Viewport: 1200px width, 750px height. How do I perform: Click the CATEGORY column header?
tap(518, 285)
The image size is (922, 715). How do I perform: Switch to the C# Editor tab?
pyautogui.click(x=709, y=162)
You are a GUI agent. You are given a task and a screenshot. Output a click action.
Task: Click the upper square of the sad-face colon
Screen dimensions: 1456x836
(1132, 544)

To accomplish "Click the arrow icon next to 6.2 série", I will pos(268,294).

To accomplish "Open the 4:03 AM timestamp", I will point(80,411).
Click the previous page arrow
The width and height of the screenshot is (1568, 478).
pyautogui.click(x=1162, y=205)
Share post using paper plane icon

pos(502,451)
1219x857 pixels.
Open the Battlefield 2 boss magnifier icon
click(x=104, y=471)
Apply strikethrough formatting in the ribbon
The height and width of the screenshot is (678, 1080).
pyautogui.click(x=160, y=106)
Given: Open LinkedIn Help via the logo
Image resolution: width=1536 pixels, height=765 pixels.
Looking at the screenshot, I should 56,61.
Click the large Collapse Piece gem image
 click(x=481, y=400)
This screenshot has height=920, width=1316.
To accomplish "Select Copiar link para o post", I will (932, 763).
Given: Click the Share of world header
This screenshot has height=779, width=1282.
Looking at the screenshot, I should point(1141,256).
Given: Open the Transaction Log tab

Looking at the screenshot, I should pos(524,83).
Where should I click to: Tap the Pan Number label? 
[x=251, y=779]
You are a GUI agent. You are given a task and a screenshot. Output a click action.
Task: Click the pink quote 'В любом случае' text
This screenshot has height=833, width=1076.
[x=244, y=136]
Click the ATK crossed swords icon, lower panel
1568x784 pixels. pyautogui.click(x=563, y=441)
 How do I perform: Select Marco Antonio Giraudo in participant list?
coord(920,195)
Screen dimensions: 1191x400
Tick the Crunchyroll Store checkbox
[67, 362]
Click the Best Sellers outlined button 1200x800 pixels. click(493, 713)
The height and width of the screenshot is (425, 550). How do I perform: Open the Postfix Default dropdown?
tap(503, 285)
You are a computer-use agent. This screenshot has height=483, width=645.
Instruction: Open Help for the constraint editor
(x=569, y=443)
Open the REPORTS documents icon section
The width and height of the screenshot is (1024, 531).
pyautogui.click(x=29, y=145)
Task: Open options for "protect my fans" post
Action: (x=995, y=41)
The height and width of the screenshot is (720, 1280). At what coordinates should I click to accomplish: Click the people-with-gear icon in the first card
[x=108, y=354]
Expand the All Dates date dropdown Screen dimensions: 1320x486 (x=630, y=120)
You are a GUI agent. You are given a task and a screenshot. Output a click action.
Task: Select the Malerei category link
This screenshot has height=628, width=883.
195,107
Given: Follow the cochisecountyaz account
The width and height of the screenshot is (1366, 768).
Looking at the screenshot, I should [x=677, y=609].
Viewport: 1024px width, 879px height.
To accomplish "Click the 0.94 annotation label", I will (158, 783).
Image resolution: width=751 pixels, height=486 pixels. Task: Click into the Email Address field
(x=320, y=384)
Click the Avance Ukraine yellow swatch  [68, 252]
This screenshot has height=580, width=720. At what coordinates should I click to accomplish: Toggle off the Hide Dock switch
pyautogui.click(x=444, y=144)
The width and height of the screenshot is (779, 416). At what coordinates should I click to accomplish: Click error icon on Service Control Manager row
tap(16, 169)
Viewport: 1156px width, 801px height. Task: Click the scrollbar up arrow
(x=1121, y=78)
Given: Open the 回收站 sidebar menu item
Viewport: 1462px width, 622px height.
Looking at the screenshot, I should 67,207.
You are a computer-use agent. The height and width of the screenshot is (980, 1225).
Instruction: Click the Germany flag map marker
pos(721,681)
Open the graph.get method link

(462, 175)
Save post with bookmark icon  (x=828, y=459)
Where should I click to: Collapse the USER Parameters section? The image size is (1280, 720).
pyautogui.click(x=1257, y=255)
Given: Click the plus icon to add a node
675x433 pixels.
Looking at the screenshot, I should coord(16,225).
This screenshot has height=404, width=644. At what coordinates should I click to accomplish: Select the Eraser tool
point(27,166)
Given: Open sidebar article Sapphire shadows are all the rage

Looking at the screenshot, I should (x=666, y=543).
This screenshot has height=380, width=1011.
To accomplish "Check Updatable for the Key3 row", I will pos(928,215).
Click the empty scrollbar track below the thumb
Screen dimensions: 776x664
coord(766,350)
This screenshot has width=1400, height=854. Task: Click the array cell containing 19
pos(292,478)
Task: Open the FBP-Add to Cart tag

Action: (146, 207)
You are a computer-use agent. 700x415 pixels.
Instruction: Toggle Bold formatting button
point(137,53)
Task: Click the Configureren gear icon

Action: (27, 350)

=-=-=

WHAT THE TASK REQUIRES: Retype the listing above in full, exactly as it stands.

OUTPUT OF THE EXERCISE:
Viewport: 1200px width, 750px height. How do I perform: Click the CATEGORY column header?
tap(518, 285)
The image size is (922, 715). How do I perform: Switch to the C# Editor tab?
pyautogui.click(x=709, y=162)
You are a GUI agent. You are given a task and a screenshot. Output a click action.
Task: Click the upper square of the sad-face colon
Screen dimensions: 1456x836
(1132, 544)

To accomplish "Click the arrow icon next to 6.2 série", I will pos(268,294).

To accomplish "Open the 4:03 AM timestamp", I will point(80,411).
Click the previous page arrow
The width and height of the screenshot is (1568, 478).
pyautogui.click(x=1162, y=205)
Share post using paper plane icon

pos(502,451)
1219x857 pixels.
Open the Battlefield 2 boss magnifier icon
click(x=104, y=471)
Apply strikethrough formatting in the ribbon
The height and width of the screenshot is (678, 1080).
pyautogui.click(x=160, y=106)
Given: Open LinkedIn Help via the logo
Image resolution: width=1536 pixels, height=765 pixels.
Looking at the screenshot, I should 56,61.
Click the large Collapse Piece gem image
 click(x=481, y=400)
This screenshot has height=920, width=1316.
To accomplish "Select Copiar link para o post", I will (932, 763).
Given: Click the Share of world header
This screenshot has height=779, width=1282.
Looking at the screenshot, I should point(1141,256).
Given: Open the Transaction Log tab

Looking at the screenshot, I should pos(524,83).
Where should I click to: Tap the Pan Number label? 
[x=251, y=779]
You are a GUI agent. You are given a task and a screenshot. Output a click action.
Task: Click the pink quote 'В любом случае' text
This screenshot has height=833, width=1076.
[x=244, y=136]
Click the ATK crossed swords icon, lower panel
1568x784 pixels. pyautogui.click(x=563, y=441)
 How do I perform: Select Marco Antonio Giraudo in participant list?
coord(920,195)
Screen dimensions: 1191x400
Tick the Crunchyroll Store checkbox
[67, 362]
Click the Best Sellers outlined button 1200x800 pixels. click(493, 713)
The height and width of the screenshot is (425, 550). How do I perform: Open the Postfix Default dropdown?
tap(503, 285)
You are a computer-use agent. This screenshot has height=483, width=645.
Instruction: Open Help for the constraint editor
(x=569, y=443)
Open the REPORTS documents icon section
The width and height of the screenshot is (1024, 531).
pyautogui.click(x=29, y=145)
Task: Open options for "protect my fans" post
Action: (x=995, y=41)
The height and width of the screenshot is (720, 1280). At what coordinates should I click to accomplish: Click the people-with-gear icon in the first card
[x=108, y=354]
Expand the All Dates date dropdown Screen dimensions: 1320x486 (x=630, y=120)
You are a GUI agent. You are given a task and a screenshot. Output a click action.
Task: Select the Malerei category link
This screenshot has height=628, width=883.
195,107
Given: Follow the cochisecountyaz account
The width and height of the screenshot is (1366, 768).
Looking at the screenshot, I should [x=677, y=609].
Viewport: 1024px width, 879px height.
To accomplish "Click the 0.94 annotation label", I will (158, 783).
Image resolution: width=751 pixels, height=486 pixels. Task: Click into the Email Address field
(x=320, y=384)
Click the Avance Ukraine yellow swatch  [68, 252]
This screenshot has height=580, width=720. At what coordinates should I click to accomplish: Toggle off the Hide Dock switch
pyautogui.click(x=444, y=144)
The width and height of the screenshot is (779, 416). At what coordinates should I click to accomplish: Click error icon on Service Control Manager row
tap(16, 169)
Viewport: 1156px width, 801px height. Task: Click the scrollbar up arrow
(x=1121, y=78)
Given: Open the 回收站 sidebar menu item
Viewport: 1462px width, 622px height.
Looking at the screenshot, I should 67,207.
You are a computer-use agent. The height and width of the screenshot is (980, 1225).
Instruction: Click the Germany flag map marker
pos(721,681)
Open the graph.get method link

(462, 175)
Save post with bookmark icon  (x=828, y=459)
Where should I click to: Collapse the USER Parameters section? The image size is (1280, 720).
pyautogui.click(x=1257, y=255)
Given: Click the plus icon to add a node
675x433 pixels.
Looking at the screenshot, I should coord(16,225).
This screenshot has height=404, width=644. At what coordinates should I click to accomplish: Select the Eraser tool
point(27,166)
Given: Open sidebar article Sapphire shadows are all the rage

Looking at the screenshot, I should (x=666, y=543).
This screenshot has height=380, width=1011.
To accomplish "Check Updatable for the Key3 row", I will pos(928,215).
Click the empty scrollbar track below the thumb
Screen dimensions: 776x664
coord(766,350)
This screenshot has width=1400, height=854. Task: Click the array cell containing 19
pos(292,478)
Task: Open the FBP-Add to Cart tag

Action: (146, 207)
You are a computer-use agent. 700x415 pixels.
Instruction: Toggle Bold formatting button
point(137,53)
Task: Click the Configureren gear icon

Action: (27, 350)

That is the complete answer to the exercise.